Unterschiedliche Implantate

Es gibt verschiedene Implantate, die bei einer Brustvergrößerung verwendet werden. Fast alle Prothesenhüllen bestehen aus Silikon. Hüllen aus Polyurethan finden kaum noch Verwendung. Es gibt glatte und texturierte Hüllen. Texturierte Hüllen verwachsen mit der Umgebung und verringern so die Wahrscheinlichkeit einer Kapselfibrose durch eine untergeordnete Ausrichtung der kollagenen Faserbündel in der Implantatskapsel. Weiterhin verringert sich durch texturierte Hüllen die Wahrscheinlichkeit einer Drehung des Implantats. Die Form des Implantates ist entweder symmetrisch rund oder asymmetrisch tropfenförmig, um die natürliche Form der Brust im Stehen besser nachzubilden.

Die Implantate werden entweder mit Kochsalzlösung gefüllt oder mit Silikongel. Aufwendige Forschungen konnten das Silikon vom dem Verdacht der Auslösung von Autoimmunerkrankungen und der Hervorrufung von Krebs bei Austritt aus der Hülle freisprechen. Auch weisen die neuen Silikonimplantate deutlich festere Hüllen auf und des Weiteren wurde das Silikongel chemisch vernetzt, sodass selbst bei einem Riss der Hülle der Austritt der Flüssigkeit sehr unwahrscheinlich ist. Mit Silikon gefüllte Implantate bieten ein natürliches Tastgefühl und behalten ihre Form bei.

Implantate mit einer Kochsalzfüllung werden erst während der Operation und nach dem Einbringen in die Implantatstasche gefüllt. Dadurch können die Hautschnitte minimiert werden, auch ein Variieren des Volumens wird möglich.
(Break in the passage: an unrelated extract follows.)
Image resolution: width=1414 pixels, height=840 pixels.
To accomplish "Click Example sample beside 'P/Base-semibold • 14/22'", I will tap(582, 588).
Nachteile der mit Kochsalzlösung gefüllten Implantate sind das mögliche Auftreten von Gluckergeräuschen und eine weniger stabile Form mit gelegentlichem Auftreten von Wellenbildungen, die bei einem dünnen Hautmantel auch sichtbar sein können. Auch kann es im Lauf der Jahre zu einem gewissen Füllungsverlust durch Deflation kommen.